Christine Lagarde, presidenta del BCE –en el encuentro mantenido con Jerome Powell, presidente de la Fed, y Andrew Bailey, gobernador del Banco de Inglaterra–, reconoció hoy que el anuncio de Pfizer “permite ver ahora el otro lado”, el del fin de la pandemia. Y defendió además que las medidas de estímulo seguirán siendo “extremadamente útiles para llegar al otro lado del río”. Pero también quiso ser cauta, sin perder de vista la gravedad de la situación económica actual. “No quiero parecer eufórica”, aseguró, para recordar la incertidumbre que rodea al hallazgo de Pfizer en cuanto a su fabricación, almacenamiento y transporte –que debe hacerse a muy baja temperatura– o el grado de inmunidad que se puede esperar.

"Estamos claramente viendo un poco menos de incertidumbre en varios frentes. Que ya se hayan realizado las elecciones en Estados Unidos ha reducido algo la incertidumbre. Con el progreso del Brexit hay menos ansiedad, aunque sigue la incertidumbre. Y el anuncio de una vacuna también ha reducido algo la incertidumbre", añadió. 

Aun así, ya en la primera jornada del foro, este miércoles, Lagarde insistió en la importancia de mantener el apoyo a la economía en la segunda ola y apuntó a las compras de deuda de su programa antipandemia y las líneas de liquidez a la banca como las fórmulas con las que el BCE reforzará estímulos en diciembre, momento en que se prevé anuncie nuevas medidas.
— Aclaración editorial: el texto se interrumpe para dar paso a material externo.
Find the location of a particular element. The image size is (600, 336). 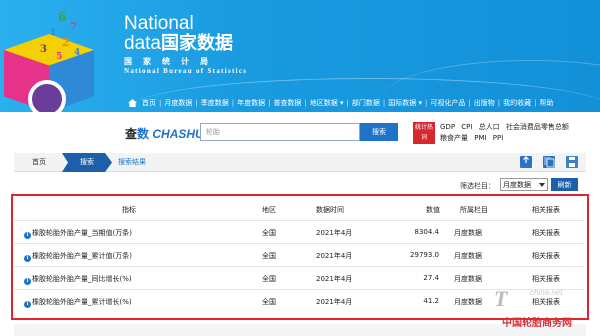

watermark-text: 中国轮胎商务网 is located at coordinates (537, 324).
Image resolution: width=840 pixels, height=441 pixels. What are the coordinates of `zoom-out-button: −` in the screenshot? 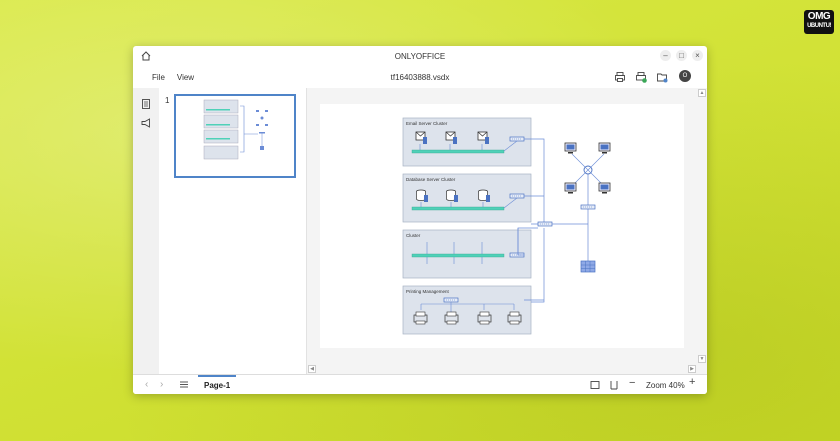 It's located at (632, 383).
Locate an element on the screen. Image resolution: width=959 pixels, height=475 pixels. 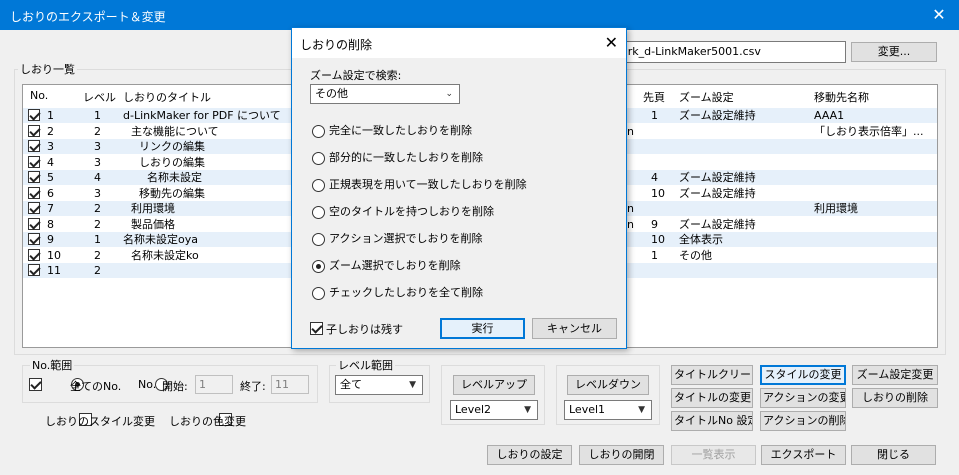
level-up-button: レベルアップ is located at coordinates (494, 385).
Tras estos mensajes, las compras han regresado a la deuda soberana, que vuelve a descontar un largo escenario de tipos cero e intervención de los bancos centrales a pesar del impulso que supondrá la vacuna contra el Covid-19.

En la jornada de hoy, el rendimiento del bono alemán a una década cayó al -0,536%, desde el –0,479% al que llegó a subir esta semana, cuando el dinero fluyó hacia los activos de riesgo. Ese incremento de la rentabilidad del bono alemán, mientras en paralelo se han mantenido relativamente estables los bonos de la periferia, ha permitido esta semana rebajar las primas de riesgo española e italiana. Así, con el bono español en el 0,132%, la prima española está en los 66,8 puntos básicos, al nivel de febrero y ya sí en los niveles previos al estallido de la pandemia.
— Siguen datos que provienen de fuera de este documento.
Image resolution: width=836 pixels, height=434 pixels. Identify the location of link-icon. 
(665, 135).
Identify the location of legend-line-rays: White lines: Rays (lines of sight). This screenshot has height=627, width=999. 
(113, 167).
El rendimiento del bono italiano a una década cayó  al 0,685%, con lo que la prima de riesgo del país ha retrocedido a los 122 puntos básicos, el nivel más bajo desde el segundo trimestre de 2018. “El rendimiento del bono español no llegará a los mínimos de agosto de 2019, en el 0,035%, pero sí se moverá en rango en el nivel actual”, señala Cristina Gavín, gestora de renta fija de Ibercaja Gestión. En su opinión, la deuda soberana va a seguir jugando un papel fundamental como refugio y recuerda que el mensaje del BCE es que aún queda largo camino hacia la recuperación.
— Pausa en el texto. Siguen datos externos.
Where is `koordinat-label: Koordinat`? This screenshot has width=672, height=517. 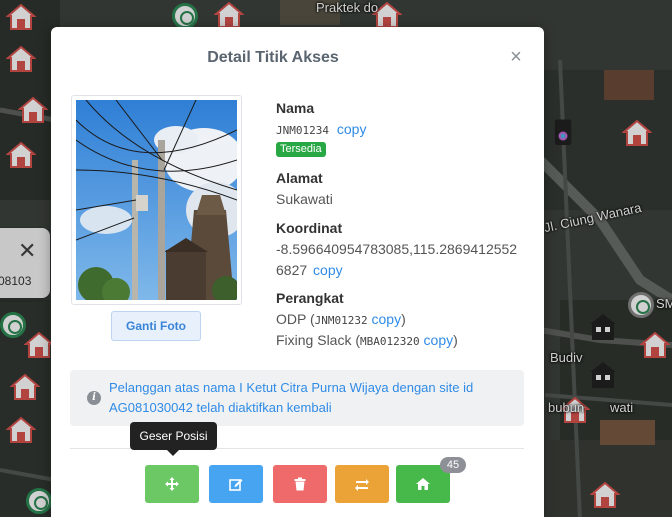
koordinat-label: Koordinat is located at coordinates (310, 228).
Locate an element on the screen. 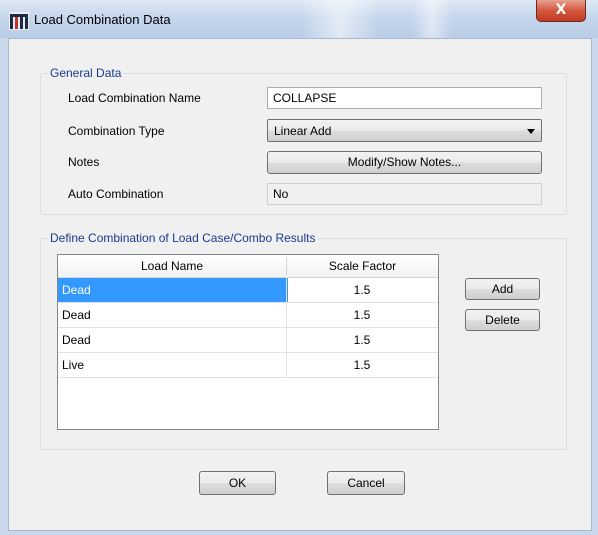  ok-button: OK is located at coordinates (238, 483).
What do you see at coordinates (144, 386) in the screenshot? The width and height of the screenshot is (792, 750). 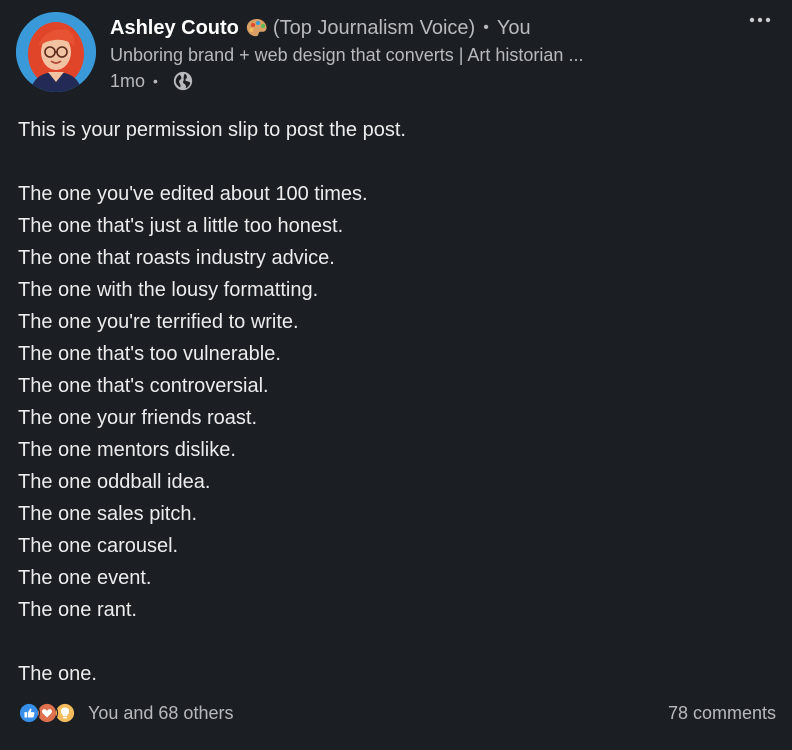 I see `post-line: The one that's controversial.` at bounding box center [144, 386].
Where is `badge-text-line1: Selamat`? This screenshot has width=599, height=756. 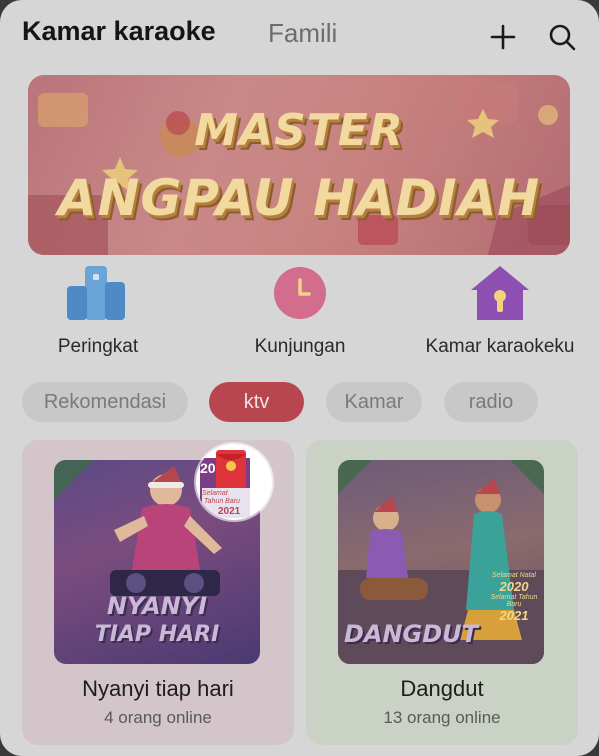
badge-text-line1: Selamat is located at coordinates (215, 494).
Otra de las cuestiones que más preocupan a los bancos centrales es la salud de la banca. El sector ha recibido una ingente liquidez en esta crisis pero afronta el riesgo de una oleada de impagos, ante la que ya se anticipa con fuertes provisiones. “Los bancos deben estar muy atentos a sus balances,”, ha advertido Lagarde, que no cree que vaya a darse un shock de morosidad en la banca y que destaca el papel que están jugando las moratorias de los gobiernos.